When pain lasts longer than the typical tissue healing time (e.g. greater than three months), it gets referred to as chronic or persistent pain. Pain that persists is typically not linked to the initial injury and results from changes to a person’s nervous system. Our nervous system, which includes our brain, spinal cord, and nerves, can change and become more sensitive to various inputs. Here are a few of the changes that can take place:
- Nerve endings can become more sensitive
- Our brains begin to devote more space and energy to the body part
- Our thoughts and beliefs influence and further sensitize our pain systems.
Unfortunately, with persistent pain, we change how we move and begin to move less and less freely.
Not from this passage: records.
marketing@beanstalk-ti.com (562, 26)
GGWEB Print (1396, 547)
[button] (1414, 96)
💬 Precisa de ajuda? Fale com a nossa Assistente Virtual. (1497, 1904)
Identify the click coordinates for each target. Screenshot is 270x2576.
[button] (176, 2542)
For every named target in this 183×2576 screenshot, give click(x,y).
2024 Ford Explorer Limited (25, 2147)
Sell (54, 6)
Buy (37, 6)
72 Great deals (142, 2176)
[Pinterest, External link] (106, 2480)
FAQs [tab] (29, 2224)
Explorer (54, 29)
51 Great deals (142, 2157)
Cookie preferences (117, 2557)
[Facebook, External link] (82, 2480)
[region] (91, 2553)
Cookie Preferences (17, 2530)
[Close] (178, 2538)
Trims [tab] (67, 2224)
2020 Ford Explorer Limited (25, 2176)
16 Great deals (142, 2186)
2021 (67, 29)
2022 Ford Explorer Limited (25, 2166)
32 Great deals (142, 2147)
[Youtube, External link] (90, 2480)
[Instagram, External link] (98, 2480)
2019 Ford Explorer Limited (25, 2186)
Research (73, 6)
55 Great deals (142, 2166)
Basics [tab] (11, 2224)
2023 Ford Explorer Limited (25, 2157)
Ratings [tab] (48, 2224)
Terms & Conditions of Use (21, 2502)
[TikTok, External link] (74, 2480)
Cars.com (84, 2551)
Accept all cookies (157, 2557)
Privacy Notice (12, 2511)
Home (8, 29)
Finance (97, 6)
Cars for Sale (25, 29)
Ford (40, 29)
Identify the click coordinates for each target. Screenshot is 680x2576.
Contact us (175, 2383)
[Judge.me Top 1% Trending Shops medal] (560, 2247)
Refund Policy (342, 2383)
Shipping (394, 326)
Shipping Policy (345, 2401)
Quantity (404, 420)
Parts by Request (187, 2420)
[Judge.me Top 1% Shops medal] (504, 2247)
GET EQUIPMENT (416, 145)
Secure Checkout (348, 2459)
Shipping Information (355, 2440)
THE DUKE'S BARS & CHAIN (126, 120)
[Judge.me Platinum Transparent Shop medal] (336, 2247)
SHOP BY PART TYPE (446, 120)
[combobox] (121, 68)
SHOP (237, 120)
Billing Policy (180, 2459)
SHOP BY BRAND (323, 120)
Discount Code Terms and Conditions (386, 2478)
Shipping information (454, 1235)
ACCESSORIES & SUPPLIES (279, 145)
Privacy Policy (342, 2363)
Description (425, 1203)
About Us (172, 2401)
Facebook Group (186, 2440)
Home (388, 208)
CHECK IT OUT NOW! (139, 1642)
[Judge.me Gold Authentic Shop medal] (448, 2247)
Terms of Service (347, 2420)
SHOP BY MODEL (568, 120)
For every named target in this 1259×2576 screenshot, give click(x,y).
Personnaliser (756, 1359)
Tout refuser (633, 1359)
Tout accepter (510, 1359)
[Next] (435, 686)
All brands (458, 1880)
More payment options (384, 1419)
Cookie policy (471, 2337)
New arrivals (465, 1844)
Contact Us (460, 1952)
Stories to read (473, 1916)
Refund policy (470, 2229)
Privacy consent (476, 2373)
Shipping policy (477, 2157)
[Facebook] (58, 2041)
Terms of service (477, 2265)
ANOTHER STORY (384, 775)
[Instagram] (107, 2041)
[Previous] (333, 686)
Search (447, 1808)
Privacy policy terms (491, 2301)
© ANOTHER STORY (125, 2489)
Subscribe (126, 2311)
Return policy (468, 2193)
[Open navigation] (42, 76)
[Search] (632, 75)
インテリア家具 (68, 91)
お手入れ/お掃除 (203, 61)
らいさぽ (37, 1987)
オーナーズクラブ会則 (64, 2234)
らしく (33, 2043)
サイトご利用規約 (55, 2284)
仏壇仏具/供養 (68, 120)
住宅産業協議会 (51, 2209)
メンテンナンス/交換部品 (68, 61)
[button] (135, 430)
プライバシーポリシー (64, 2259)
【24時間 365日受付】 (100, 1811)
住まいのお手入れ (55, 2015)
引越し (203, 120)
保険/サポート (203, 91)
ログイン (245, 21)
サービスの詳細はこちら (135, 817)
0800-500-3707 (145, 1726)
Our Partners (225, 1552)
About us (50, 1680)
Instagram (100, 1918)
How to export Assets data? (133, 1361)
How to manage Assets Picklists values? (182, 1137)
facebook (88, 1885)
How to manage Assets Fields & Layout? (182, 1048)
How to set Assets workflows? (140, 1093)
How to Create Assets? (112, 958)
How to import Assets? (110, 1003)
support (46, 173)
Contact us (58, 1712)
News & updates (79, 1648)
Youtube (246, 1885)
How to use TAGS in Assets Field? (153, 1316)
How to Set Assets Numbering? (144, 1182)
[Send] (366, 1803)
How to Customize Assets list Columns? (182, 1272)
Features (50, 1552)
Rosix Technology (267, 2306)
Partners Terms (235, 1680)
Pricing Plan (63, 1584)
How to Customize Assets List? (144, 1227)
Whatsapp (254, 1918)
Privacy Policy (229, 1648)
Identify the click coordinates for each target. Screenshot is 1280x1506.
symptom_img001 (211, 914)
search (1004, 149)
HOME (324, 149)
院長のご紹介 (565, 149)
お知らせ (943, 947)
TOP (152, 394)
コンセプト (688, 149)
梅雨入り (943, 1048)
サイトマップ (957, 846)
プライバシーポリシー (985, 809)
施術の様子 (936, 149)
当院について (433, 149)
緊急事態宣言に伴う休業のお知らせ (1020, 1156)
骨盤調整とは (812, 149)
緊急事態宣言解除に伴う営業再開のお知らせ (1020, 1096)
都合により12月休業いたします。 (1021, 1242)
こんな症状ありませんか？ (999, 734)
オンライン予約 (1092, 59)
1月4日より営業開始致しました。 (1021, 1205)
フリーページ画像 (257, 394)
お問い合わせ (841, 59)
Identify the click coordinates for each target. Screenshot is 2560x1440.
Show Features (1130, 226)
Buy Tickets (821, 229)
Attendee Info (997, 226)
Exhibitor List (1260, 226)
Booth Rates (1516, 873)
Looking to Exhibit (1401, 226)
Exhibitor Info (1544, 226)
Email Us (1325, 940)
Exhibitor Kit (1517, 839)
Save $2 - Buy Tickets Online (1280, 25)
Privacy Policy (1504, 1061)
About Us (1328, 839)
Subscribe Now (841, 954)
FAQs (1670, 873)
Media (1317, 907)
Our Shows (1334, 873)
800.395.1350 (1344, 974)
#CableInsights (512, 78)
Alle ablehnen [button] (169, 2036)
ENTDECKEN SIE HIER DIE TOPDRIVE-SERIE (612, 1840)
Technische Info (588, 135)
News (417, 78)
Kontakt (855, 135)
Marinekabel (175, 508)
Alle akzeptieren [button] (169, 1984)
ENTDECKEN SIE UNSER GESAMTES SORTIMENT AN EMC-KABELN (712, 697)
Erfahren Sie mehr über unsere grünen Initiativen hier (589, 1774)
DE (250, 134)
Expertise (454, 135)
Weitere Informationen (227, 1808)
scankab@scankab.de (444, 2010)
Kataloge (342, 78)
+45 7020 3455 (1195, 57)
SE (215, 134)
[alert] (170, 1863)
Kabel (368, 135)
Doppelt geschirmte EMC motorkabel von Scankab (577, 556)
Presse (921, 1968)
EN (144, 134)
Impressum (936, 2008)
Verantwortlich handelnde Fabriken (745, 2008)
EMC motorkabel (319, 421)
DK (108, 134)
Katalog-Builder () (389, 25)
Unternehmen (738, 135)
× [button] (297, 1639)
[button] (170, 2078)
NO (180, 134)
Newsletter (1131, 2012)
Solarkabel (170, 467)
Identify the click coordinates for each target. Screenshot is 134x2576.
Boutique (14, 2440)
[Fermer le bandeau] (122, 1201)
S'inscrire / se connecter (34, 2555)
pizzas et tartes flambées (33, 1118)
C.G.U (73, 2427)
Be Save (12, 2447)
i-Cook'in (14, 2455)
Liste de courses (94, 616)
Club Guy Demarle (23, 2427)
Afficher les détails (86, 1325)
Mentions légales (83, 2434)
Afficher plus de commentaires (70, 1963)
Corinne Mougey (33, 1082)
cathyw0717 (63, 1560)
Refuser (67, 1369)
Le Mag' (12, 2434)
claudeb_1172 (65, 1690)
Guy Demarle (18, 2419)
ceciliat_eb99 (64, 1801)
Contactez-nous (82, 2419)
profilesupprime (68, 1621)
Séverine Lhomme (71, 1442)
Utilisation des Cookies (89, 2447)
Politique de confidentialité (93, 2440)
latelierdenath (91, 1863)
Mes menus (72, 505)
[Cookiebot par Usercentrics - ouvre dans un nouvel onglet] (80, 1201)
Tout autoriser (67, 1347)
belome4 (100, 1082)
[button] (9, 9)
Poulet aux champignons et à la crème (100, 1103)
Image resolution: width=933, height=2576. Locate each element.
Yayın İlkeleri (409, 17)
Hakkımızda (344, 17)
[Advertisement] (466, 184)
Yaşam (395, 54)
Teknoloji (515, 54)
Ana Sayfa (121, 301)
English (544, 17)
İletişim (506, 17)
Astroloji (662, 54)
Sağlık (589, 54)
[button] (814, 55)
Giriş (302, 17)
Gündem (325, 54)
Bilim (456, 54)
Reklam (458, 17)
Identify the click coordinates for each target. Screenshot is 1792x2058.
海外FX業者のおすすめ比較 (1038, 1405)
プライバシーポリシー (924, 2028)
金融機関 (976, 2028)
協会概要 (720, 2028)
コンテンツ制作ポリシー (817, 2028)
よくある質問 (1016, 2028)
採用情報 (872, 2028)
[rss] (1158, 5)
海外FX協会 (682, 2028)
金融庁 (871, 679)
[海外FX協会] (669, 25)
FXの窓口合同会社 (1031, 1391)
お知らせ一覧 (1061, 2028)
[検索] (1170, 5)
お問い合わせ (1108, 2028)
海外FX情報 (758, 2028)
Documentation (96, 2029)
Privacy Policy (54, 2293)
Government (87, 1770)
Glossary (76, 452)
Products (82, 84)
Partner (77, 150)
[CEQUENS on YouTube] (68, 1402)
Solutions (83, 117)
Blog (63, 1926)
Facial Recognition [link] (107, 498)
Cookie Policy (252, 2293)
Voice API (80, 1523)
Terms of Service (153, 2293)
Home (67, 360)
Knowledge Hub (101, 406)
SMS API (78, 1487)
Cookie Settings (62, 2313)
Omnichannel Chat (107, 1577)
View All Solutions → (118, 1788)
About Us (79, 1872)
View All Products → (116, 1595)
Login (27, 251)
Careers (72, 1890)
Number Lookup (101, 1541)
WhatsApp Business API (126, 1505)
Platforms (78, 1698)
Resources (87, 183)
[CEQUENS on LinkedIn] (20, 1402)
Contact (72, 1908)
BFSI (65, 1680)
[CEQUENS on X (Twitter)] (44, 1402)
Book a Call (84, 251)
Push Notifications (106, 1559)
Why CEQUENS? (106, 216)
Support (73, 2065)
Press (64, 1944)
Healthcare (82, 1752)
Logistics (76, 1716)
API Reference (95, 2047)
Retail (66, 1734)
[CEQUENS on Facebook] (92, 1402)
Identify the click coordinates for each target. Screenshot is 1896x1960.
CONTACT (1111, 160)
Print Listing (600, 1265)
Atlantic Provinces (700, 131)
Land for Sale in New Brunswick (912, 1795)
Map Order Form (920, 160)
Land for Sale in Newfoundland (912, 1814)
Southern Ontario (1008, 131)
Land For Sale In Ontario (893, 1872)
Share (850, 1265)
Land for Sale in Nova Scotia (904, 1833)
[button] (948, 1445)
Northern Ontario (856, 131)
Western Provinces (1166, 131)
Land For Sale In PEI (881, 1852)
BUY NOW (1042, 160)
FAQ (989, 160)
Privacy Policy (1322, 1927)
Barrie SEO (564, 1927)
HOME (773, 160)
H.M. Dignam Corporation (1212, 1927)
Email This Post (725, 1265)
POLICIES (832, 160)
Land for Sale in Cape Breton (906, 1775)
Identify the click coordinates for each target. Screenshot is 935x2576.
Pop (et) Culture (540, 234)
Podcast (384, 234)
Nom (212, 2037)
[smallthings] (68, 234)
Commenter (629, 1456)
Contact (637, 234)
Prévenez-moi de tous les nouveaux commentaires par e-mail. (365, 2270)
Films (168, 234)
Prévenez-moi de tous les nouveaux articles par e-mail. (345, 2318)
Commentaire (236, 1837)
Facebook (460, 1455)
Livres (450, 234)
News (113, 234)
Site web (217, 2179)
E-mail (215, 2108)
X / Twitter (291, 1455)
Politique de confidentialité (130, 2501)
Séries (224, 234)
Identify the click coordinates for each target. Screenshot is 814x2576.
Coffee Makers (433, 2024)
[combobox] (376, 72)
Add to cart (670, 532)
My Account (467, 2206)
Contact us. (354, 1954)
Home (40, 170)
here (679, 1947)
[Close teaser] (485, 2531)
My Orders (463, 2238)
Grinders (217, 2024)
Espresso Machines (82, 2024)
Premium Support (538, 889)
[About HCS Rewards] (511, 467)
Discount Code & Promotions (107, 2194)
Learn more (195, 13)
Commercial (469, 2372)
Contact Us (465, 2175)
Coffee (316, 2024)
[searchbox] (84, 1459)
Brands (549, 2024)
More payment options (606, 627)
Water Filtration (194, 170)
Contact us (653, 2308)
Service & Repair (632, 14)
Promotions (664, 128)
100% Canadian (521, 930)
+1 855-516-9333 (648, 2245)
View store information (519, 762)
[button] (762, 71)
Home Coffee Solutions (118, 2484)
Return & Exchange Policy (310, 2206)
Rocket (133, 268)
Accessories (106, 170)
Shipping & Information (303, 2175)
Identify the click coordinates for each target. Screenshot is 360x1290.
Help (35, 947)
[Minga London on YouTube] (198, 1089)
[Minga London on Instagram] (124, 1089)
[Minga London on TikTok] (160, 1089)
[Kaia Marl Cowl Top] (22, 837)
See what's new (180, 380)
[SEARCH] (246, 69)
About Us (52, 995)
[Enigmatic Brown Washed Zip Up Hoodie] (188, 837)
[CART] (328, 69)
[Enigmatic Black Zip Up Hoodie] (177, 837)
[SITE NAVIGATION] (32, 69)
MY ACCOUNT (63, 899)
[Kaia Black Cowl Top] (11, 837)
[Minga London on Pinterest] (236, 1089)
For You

If you’ve experienced chronic back pain, you’ll understand how you change how you bend to pick things up and now avoid certain activities to prevent a ‘flare-up’ over time.
Physiotherapy and Feeling Better
Treating acute pain from tissue damage is something that we, as physiotherapists, do daily. We have a variety of approaches ranging from ultrasound/TENS to acupuncture and specific rehabilitation exercises. Treating persistent pain requires a different approach. We want to retrain the brain as much as needing to retrain particular muscles and joints. We want to harness the power of neuroplasticity (the brain and nervous system’s ability to change) and reduce an overly sensitive nervous system. We aim to reteach the brain that movement is safe and will not cause further damage.